- [Task directions]: Find every line containing the word "pixels" in the records below; report only how many there are.

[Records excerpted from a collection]
====

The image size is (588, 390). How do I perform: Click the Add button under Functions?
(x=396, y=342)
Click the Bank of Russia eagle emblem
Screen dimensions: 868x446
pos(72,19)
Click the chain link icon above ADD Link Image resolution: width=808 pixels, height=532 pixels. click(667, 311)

====

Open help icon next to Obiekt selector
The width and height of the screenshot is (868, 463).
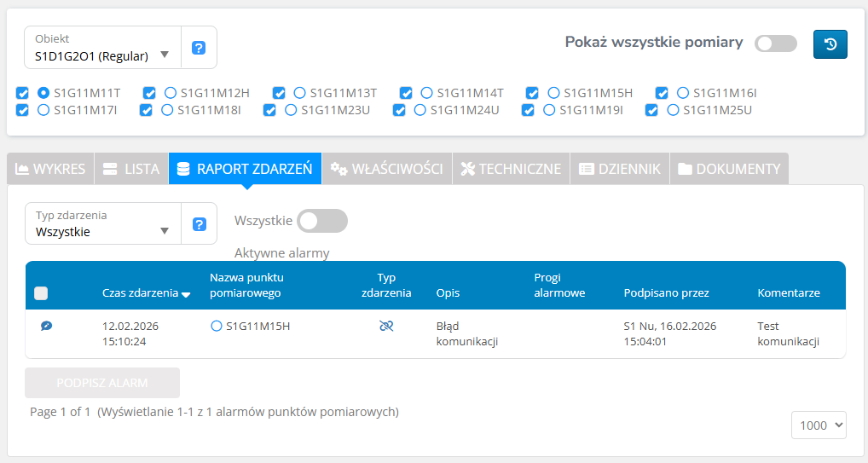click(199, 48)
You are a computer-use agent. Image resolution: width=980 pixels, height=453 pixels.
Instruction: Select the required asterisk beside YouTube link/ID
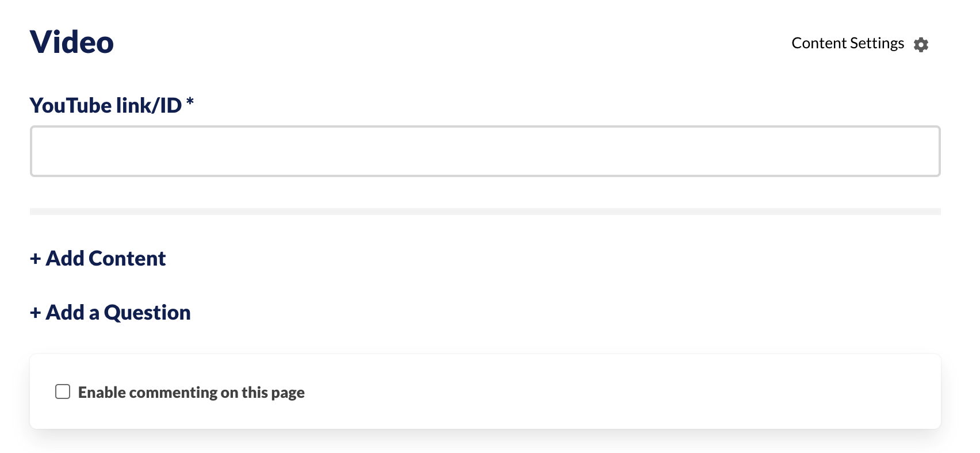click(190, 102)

====

- [Exercise response]: 2